Pastor Luther Walker discusses principles of proper biblical interpretation (bibliology). Scripture must be interpreted literally using the normal, common meaning as understood by original readers, treating it like any other literature without imposing personal or spiritualized meanings. The original autographs are inerrant, not any specific translation like the King James Version. Koine Greek is praised as a precise, frozen language ideal for preserving meaning.
Key hermeneutical rules include:
Literal interpretation accounts for figures of speech (idioms, metaphors, similes) but does not add hidden/allegorical layers.
The translator’s task is to convey the original author’s intent without adding or subtracting.
Clear passages govern unclear ones; Scripture interprets Scripture.

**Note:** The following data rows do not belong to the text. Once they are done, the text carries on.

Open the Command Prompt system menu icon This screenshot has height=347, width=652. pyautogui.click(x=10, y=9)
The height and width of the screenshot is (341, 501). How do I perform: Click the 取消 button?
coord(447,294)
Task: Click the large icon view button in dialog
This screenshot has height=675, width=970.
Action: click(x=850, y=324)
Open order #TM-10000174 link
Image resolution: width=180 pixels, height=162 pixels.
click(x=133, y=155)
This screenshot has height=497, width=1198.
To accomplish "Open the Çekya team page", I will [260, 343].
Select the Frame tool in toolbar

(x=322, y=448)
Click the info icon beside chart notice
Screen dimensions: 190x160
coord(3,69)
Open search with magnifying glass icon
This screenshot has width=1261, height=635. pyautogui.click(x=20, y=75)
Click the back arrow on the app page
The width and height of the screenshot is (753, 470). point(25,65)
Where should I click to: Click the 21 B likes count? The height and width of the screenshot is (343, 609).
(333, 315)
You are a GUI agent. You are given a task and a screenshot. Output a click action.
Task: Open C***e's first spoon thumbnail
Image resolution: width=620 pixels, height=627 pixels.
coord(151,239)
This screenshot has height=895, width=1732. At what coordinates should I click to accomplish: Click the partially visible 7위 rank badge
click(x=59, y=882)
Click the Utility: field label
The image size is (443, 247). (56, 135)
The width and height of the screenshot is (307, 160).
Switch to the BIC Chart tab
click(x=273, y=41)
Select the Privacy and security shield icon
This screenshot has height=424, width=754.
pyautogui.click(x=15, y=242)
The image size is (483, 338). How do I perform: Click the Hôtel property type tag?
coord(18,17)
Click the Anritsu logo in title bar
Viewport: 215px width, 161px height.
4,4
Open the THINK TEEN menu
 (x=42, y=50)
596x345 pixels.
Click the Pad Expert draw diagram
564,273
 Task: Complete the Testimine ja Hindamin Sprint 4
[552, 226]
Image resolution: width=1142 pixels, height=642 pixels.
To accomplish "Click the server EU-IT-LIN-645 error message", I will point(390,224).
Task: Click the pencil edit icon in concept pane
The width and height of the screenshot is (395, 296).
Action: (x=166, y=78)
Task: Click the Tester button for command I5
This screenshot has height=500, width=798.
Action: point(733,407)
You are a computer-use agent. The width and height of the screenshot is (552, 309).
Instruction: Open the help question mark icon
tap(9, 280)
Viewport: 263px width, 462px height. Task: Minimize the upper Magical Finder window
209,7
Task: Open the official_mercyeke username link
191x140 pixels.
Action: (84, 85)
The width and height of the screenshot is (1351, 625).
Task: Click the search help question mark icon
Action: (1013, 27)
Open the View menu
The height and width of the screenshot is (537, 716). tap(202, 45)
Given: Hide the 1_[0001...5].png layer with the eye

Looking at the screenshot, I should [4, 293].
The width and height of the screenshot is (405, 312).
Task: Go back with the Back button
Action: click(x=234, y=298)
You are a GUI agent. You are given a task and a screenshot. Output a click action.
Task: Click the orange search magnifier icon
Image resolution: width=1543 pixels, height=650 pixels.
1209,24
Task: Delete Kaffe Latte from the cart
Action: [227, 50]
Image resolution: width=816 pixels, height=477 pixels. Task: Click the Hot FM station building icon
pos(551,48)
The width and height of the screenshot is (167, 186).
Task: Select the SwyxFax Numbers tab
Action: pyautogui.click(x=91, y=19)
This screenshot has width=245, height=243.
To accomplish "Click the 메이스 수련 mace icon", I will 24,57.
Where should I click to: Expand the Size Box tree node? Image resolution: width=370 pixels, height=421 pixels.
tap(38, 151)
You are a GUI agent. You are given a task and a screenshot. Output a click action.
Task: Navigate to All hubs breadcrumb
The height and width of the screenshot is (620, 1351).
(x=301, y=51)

Similarities are not equivalencies (e.g., Kingdom of the Heavens vs. Kingdom of God are distinct).
Context is essential: historical, immediate, book-level, and canonical. Chapter/verse divisions are artificial and can mislead.
Passages must be applied only to their original audience (e.g., Beatitudes in Matthew 5 addressed to Jews under the Kingdom of the Heavens offer, not the Church; contradictions arise when misapplied to Christians).
Who is addressed matters greatly (e.g., Sermon on the Mount to Jews, not Church-age believers).
Examples include: John 8:32 (“the truth will set you free”) clarified in Romans 6 as freedom from the sin nature; 1 Corinthians 13:10 (“that which is perfect” = teleios = mature/complete) refers to the completed testimony/revelation of God (Scripture), not resurrection or Christ’s return, ending the need for prophecy in the Church age.
Avoid manipulating original languages to fit theology.
Word studies are crucial; Scripture sometimes redefines terms (e.g., “Christ” shifts post-resurrection in Acts 2; “grace” in John 1:17 differs between Old and New Testaments).
Patience (hupomone = holding up under) differs from endurance/perseverance/steadfastness; modern translations sometimes blur these distinctions.
Do not add to unclear passages (e.g., incorrect inferences about the serpent eating “death” in Genesis 3; Shroud of Turin contradicted by John 20 linen cloths).
When Scripture is unclear, admit uncertainty rather than force meaning.
Literal interpretation removes apparent contradictions (e.g., salvation requirements differ across dispensations because revelation is progressive).
The lecture emphasizes honest, contextual, literal study to avoid contradictions, personal “truth,” or eisegesis.